Hank, who identifies as non-binary and uses they/them pronouns, describes allyship as “respecting and validating people for who they are”. It’s all about showing up, listening and actively supporting people whose experiences and identities are different from your own. “Empathy and listening are essential components of allyship,” they say.
And it’s not just about how you talk and act when you’re around your non-binary and trans mates. Being an ally also means sticking up for them when they’re not around.
“For me, it matters a great deal what you say when I'm not in the room,” says Hank. “When allies are in the room and they hear someone get dead named – called by a name they no longer use – it’s really important that they can correct that person. Your allyship is at its best when I can’t see it.”
How can I be a good ally?
Being a good ally is an ongoing process, but the great news is that you’re already on your way just by reading this article. Educating yourself is one of the most important steps you can take towards becoming a better ally. Other steps include:
- Showing respect by using correct pronouns. Pronouns matter, and using them correctly shows respect and validation.
- Not tolerating disrespect. Stand up against any form of discrimination, bigotry or ignorance.
- Being patient. Offer support, lend an ear and be a safe space for people to explore and discover themselves. Let them know you’re there for them every step of the way.

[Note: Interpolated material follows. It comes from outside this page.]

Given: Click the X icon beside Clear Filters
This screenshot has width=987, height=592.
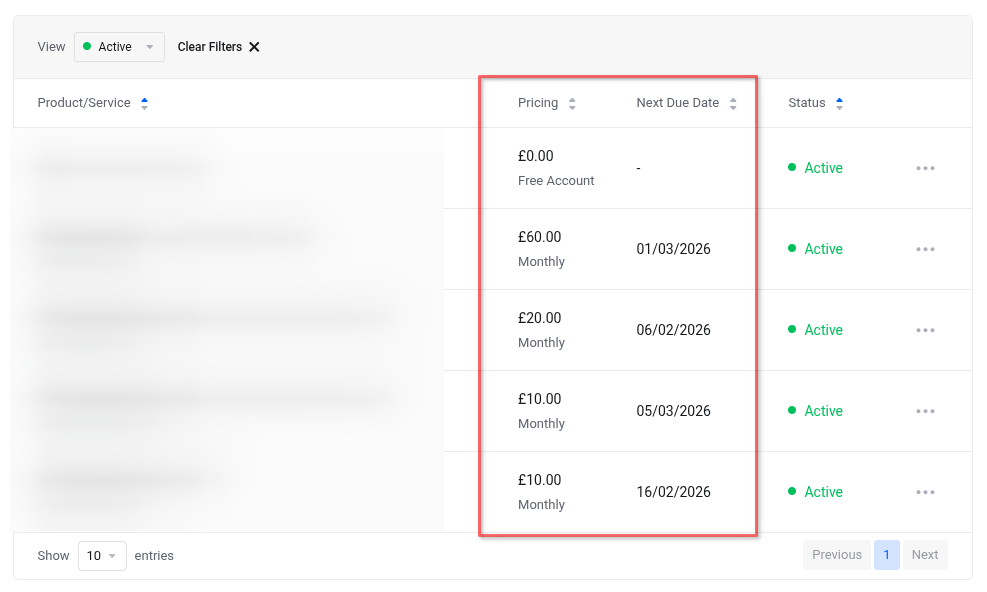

- Amplifying gender-diverse voices. Take time to listen to the stories, experiences and perspectives of gender-diverse folks. And when you have the chance, use your platform to boost their voices.
- Using gender-neutral language and not assuming anyone’s gender. Keep your language gender-neutral whenever possible. Use inclusive terms that embrace everyone, and remember, never assume someone’s gender – let them tell you how they identify.
Most importantly, says Hank, “Accept that you will make mistakes. This is inevitable! I have not met a single ally – or a single human – who hasn’t made a mistake before.”
The good news is, you can learn to make mistakes well. Whether you’ve accidentally misgendered someone or called them by a name they no longer use, Hanks says all you need to do is say, “Oops, ouch, I’m sorry, thank you, and I’m still learning.”
Let’s take a closer look at their method.
Hank Paul’s Good Mistake Method
- Oops acknowledges you’ve made a mistake.
- Ouch shows you understand that the mistake has caused hurt or harm to the other person.
- I’m sorry gives you a chance to apologise for the mistake.
- Thank you demonstrates that you’re grateful for the emotional labour someone’s doing to point out your mistake and help you grow.
- I’m still learning is a self-affirmation to remind yourself that you’re learning, growing and doing your best.
Like everything, practice makes perfect. Keep trying, making good mistakes and improving – you’ll get the hang of it in no time.
How are we allies at Modibodi?
At Modibodi, we’re all about safety and inclusion for all people – no matter their gender. That’s why we talk about how anyone can get their period: women, men, non-binary or other gender-diverse folks. We’re proud to provide a platform for trans and non-binary people to share their experiences and normalise the conversation around the breadth of menstruation.
Along with amplifying gender-diverse voices, we’ve also created our All Gender collection – a range of inclusive designs to suit every body. In both 2022 and 2023, we have donated AU$2 to Twenty10 every time we sell a pair of Pride Briefs and Pride Longline Shorts. Twenty10 is a youth support group that does amazing work helping out young people of diverse genders, sexes and sexualities with housing, mental health, counselling and social support.
We’re in it together
So there you have it – everything you need to know about how to be a fantastic ally to trans and non-binary folks.
Have your trans and non-binary friends’ backs. Educate yourself, and use correct pronouns. Speak out against discrimination, be patient and understanding, amplify gender-diverse voices, and use inclusive language. And most of all, be kind, curious and respectful to one another.